_提示文_
----

そして根拠とか証拠とか以前に僕の個人心情的にもあまり信じたくない、ゴッホが生前社会的に認められることが無く死後評価されたことがその後の美術史的に大きな意味があるのは間違いないけど、それって生贄ですよ。もうそれは仕方ないにしてもゴーギャンとの不和は芸術家同士の精神の衝突だと思いたい。


以下、名前を出しとくだけで頭いいと思われる小林秀雄の『ゴッホ』よりゴーギャンと別れる際のテオへの手紙

「絵の売上げの一部御送付に与り厚く御礼申し上げます。結局、私はパリに還らねばなりますまい。
ヴァンサンと私とでは、簡単に言って、平和には暮せません。気質がまるで違うからです。
私にも彼にも、仕事の為の穏やかな時間が要ります。
彼は非常に聡明な人だ。私は彼を尊敬しているし、別れるのは辛いとは思っているが、別れる事は必要なのです。
貴方の私に対するお心尽しには感謝しています。私の決心をお許しください」


やっぱりお互いに尊敬していたと思いたいね。美術分が不足気味なのでとりあえず来週の水曜辺りで西洋行ってまた日記にしたい。

----

_保存データ_
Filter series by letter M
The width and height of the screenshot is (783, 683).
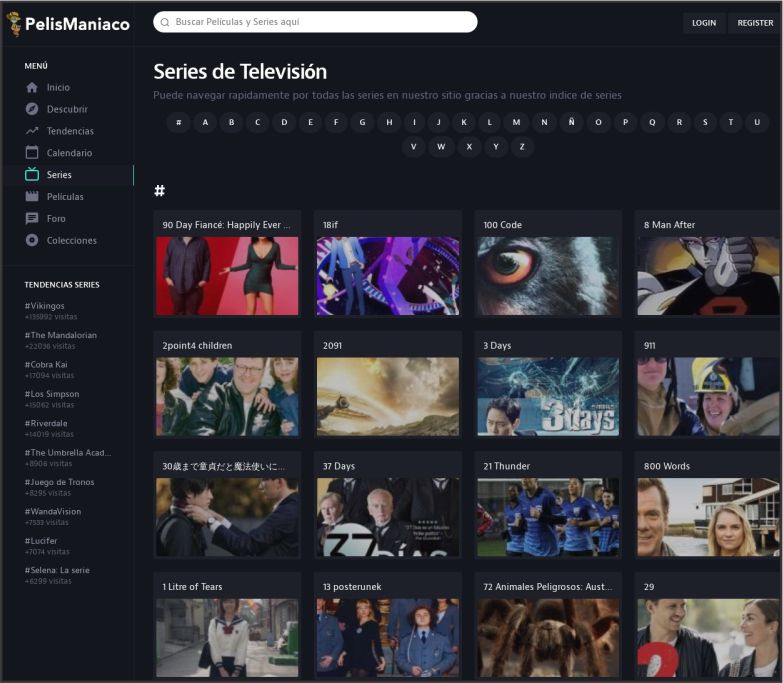[517, 123]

----

_課題一覧_
1. ゴッホとゴーギャンについての文章から、「以下、名前を出しとくだけで頭」で始まり「が、別れる事は必要なのです。」で終わる部分を一字一句そのまま書き写してください。
2. ゴッホとゴーギャンについての文章で引用されている手紙は、何という本から取られていますか。

_課題別の解答_
1.
以下、名前を出しとくだけで頭いいと思われる小林秀雄の『ゴッホ』よりゴーギャンと別れる際のテオへの手紙

「絵の売上げの一部御送付に与り厚く御礼申し上げます。結局、私はパリに還らねばなりますまい。
ヴァンサンと私とでは、簡単に言って、平和には暮せません。気質がまるで違うからです。
私にも彼にも、仕事の為の穏やかな時間が要ります。
彼は非常に聡明な人だ。私は彼を尊敬しているし、別れるのは辛いとは思っているが、別れる事は必要なのです。

2. 小林秀雄の『ゴッホ』から取られています。